• **Compito A**:
Rispondi a queste domande sul brano che tratta la visione sistemica della vita:
(i) A quali sistemi si potrebbero attribuire anche le caratteristiche elencate all'inizio?
(ii) Quale esempio è indicato tra parentesi per la concezione cartesiana della "cosa"?
(iii) Come viene compresa la vita nella visione sistemica?
• **Compito B**: Prosegui il brano sulla visione sistemica della vita a partire dalla frase con cui si chiude.

• **Brano scelto**:
Proprietà che emergono dalla rete, flussi di materia ed energia, emergere di forme d’ordine, creatività: tutte caratteristiche che potremmo agevolmente attribuire anche ai sistemi sociali, quindi anche alle organizzazioni, aziende incluse. Tuttavia, affinché il parallelo possa andare oltre il limite dell’analogia manca ancora un tassello decisivo. Il progresso introdotto dalla visione sistemica è abbandonare la concezione cartesiana della “cosa” (il dna) per comprendere la vita essenzialmente come “processo” (l’autopoiesi): in questa visione trova collocazione coerente una concezione anche della mente come processo.

• **Dati forniti**:
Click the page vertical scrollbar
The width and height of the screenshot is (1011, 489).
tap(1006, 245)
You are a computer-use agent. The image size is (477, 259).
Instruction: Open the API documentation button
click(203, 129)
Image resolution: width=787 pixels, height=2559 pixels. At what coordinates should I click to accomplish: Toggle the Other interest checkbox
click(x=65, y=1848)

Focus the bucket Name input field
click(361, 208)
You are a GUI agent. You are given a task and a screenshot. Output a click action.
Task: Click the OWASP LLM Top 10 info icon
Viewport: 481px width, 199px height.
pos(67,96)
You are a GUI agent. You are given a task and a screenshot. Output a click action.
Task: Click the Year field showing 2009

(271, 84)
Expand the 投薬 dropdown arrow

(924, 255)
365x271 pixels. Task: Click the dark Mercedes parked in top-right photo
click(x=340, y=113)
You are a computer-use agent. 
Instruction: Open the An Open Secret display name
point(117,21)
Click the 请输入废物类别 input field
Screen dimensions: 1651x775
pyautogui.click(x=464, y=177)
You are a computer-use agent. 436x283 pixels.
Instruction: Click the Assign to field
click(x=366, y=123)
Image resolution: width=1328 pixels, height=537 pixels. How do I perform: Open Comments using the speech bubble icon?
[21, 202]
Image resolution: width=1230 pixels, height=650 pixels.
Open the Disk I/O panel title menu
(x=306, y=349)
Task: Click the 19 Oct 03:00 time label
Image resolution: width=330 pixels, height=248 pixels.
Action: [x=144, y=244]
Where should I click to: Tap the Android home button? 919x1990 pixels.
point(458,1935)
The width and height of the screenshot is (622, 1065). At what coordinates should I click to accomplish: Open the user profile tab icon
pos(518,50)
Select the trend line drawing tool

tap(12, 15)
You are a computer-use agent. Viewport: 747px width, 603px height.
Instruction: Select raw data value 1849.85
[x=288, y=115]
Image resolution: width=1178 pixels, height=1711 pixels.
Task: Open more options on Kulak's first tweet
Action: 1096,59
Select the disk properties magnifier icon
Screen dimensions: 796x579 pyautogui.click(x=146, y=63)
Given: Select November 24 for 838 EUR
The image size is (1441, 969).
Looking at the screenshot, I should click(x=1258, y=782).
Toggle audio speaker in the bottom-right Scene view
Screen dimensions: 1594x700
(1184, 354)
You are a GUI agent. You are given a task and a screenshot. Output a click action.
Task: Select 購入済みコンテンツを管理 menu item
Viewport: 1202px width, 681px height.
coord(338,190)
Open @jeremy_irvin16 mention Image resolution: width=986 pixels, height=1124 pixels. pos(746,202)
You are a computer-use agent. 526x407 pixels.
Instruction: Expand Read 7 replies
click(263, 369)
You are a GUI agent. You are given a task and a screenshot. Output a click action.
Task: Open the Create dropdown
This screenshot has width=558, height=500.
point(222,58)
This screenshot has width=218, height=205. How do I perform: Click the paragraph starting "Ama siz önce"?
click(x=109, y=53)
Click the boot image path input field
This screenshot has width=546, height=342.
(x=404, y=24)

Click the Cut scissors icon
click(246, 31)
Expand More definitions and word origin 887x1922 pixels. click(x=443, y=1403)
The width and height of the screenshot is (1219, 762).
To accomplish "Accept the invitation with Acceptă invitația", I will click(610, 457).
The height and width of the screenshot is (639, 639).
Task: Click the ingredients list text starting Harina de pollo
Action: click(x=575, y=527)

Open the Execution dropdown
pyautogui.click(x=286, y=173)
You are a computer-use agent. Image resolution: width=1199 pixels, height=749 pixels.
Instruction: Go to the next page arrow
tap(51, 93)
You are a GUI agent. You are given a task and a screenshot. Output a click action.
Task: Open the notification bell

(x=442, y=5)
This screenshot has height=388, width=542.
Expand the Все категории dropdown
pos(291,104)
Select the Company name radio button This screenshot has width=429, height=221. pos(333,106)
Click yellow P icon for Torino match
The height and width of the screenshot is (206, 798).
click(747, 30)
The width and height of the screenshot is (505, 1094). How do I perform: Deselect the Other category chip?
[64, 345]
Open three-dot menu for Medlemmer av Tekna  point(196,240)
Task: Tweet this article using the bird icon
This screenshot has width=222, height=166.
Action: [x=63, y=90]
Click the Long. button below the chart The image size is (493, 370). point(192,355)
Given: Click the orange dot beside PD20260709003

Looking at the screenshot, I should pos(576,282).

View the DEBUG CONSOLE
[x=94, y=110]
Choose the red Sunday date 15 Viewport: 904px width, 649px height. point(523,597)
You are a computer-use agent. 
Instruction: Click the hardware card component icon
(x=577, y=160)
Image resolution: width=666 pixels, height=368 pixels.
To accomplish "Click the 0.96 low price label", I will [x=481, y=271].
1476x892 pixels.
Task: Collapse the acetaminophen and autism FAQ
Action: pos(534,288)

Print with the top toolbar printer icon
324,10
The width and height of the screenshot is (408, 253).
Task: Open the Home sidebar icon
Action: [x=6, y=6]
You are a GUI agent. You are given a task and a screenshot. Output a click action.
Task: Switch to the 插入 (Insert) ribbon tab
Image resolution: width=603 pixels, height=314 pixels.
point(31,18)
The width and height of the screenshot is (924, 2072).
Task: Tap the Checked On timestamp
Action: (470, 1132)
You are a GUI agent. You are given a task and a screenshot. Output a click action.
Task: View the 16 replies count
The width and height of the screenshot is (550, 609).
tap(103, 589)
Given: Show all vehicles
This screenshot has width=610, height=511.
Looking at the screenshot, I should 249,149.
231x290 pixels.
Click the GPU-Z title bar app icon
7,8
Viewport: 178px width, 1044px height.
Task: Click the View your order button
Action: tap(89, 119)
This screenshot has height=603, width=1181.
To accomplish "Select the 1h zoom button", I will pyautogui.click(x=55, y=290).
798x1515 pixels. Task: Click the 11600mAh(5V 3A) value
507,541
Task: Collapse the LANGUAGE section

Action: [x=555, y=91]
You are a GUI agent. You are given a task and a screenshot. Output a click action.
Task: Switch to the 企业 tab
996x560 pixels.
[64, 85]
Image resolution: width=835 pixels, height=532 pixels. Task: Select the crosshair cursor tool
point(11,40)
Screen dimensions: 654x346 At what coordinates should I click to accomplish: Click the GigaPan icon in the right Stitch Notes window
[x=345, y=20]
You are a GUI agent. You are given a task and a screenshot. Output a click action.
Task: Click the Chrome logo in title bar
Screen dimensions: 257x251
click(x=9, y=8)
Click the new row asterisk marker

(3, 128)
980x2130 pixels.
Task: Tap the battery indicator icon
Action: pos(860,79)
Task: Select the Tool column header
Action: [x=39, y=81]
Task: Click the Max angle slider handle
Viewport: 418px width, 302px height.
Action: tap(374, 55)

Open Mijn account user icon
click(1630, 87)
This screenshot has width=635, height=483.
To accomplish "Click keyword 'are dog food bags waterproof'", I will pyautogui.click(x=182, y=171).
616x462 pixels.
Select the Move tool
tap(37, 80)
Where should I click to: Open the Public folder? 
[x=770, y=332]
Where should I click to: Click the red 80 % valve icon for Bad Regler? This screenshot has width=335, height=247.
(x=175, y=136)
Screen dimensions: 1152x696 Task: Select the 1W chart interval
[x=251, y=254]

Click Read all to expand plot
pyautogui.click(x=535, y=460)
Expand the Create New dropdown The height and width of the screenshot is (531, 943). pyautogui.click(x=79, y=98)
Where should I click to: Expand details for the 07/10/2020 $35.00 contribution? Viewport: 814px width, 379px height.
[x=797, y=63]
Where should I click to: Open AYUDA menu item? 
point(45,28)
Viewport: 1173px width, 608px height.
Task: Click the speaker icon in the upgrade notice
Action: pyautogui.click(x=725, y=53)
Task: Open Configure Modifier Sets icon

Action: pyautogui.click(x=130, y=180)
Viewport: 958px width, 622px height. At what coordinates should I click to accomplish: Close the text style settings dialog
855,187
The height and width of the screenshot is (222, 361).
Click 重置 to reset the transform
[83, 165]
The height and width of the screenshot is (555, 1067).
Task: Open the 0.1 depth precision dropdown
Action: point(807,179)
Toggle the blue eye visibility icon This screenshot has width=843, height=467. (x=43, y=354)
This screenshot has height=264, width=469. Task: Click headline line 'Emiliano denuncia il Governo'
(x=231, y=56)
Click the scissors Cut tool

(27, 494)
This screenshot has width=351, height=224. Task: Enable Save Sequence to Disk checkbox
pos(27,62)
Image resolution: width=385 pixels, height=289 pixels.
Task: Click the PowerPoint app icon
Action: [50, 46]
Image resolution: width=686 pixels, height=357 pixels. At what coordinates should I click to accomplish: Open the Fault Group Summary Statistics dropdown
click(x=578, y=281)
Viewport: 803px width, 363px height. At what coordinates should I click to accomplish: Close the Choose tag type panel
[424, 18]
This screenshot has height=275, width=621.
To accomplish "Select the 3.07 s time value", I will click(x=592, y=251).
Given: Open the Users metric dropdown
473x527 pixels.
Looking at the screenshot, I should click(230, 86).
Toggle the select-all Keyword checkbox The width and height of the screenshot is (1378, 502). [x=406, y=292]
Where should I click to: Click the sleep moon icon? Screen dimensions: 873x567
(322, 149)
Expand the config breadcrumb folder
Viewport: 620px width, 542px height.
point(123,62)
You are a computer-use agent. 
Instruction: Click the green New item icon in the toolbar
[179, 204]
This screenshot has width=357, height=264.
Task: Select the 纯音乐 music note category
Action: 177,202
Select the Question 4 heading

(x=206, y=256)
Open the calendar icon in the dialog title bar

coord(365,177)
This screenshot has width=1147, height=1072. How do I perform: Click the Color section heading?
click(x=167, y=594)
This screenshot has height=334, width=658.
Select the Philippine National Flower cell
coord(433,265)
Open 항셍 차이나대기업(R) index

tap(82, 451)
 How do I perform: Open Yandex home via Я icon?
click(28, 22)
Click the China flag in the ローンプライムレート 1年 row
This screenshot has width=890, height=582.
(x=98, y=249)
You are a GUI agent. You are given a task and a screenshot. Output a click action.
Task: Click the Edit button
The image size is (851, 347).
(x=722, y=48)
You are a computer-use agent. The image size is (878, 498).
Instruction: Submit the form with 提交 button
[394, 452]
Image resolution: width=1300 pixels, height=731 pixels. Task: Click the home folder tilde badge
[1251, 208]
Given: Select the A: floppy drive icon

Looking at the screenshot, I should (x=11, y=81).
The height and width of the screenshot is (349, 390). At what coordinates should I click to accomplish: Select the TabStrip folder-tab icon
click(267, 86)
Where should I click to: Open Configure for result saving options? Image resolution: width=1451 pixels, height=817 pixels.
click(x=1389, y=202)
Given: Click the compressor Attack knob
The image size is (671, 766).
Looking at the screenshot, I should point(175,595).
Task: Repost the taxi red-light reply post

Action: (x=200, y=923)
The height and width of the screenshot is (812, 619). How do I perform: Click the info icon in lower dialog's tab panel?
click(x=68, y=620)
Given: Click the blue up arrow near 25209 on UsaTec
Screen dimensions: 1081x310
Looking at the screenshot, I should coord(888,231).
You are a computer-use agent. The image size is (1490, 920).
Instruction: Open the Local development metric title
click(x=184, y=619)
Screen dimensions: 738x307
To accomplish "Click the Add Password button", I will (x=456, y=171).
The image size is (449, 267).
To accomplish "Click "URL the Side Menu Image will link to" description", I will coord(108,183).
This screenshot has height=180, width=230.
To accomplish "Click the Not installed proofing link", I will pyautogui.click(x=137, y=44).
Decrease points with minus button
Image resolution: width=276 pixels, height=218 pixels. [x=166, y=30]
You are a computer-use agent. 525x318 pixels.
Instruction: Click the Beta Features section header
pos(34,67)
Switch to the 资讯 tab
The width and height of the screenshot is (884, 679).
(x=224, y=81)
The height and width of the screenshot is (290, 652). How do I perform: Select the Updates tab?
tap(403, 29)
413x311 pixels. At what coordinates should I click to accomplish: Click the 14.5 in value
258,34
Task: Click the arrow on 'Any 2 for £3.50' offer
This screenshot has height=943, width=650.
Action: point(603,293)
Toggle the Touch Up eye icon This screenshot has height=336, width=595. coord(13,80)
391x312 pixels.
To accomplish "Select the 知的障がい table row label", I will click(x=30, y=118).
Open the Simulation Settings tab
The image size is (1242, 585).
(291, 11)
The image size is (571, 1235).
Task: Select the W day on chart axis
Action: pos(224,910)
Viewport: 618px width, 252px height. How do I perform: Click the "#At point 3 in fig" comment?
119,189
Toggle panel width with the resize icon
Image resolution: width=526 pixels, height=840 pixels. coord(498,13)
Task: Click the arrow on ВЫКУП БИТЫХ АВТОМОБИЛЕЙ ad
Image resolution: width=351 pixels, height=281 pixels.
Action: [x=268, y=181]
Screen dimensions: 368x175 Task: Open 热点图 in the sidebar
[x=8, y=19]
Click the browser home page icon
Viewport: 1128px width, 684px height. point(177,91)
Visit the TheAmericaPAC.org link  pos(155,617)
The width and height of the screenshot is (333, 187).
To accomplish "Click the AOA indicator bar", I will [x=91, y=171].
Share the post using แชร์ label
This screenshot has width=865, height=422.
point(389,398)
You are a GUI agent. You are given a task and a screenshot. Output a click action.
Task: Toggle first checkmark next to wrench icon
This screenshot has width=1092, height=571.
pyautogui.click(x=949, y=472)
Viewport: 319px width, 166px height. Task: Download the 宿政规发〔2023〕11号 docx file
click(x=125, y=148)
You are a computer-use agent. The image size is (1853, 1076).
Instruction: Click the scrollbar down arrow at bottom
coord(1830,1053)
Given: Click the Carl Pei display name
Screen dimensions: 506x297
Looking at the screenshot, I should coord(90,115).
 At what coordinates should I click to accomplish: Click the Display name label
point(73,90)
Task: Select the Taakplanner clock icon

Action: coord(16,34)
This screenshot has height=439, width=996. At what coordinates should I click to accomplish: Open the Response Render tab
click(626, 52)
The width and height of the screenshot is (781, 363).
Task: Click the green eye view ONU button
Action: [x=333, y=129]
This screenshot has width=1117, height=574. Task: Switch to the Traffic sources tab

• **Risposta A**:
(i) Ai sistemi sociali, quindi anche alle organizzazioni, aziende incluse.
(ii) Il dna.
(iii) Essenzialmente come "processo" (l'autopoiesi).

• **Risposta B**:
L’idea dei processi mentali era già stata sviluppata da Gregory Bateson negli anni Sessanta, ma la cosiddetta teoria di Santiago della cognizione, sviluppata da Maturana e Varela, si spinge molto oltre. L’intuizione centrale della teoria di Santiago è che la cognizione è l’attività dispiegata dalle reti viventi nei processi di autogenerazione e autoconservazione. In altre parole, il processo stesso della vita è un processo cognitivo: secondo la teoria dell’autopoiesi, un sistema vivente mantiene con il proprio ambiente interazioni ricorrenti, ciascuna delle quali innesca cambiamenti strutturali all’interno del sistema i quali, a loro volta, modificheranno il suo comportamento nelle interazioni future. Un sistema vivente è, insomma, un sistema che “impara”.
È evidente però che questo non è sufficiente per trasferire le nostre conoscenze della struttura materiale delle reti dal dominio biologico a quello sociale. Qui i nodi e i collegamenti della rete non sono più realtà puramente biochimiche. Le reti sociali sono innanzitutto reti di comunicazioni nelle quali entrano in gioco linguaggi simbolici, condizionamenti culturali, relazioni di potere e così via. Un orizzonte sistemico unificato per la comprensione dei fenomeni biologici e sociali può emergere soltanto sintetizzando i concetti della dinamica non lineare (in sostanza, le teorie della complessità) con questi diversi ambiti disciplinari.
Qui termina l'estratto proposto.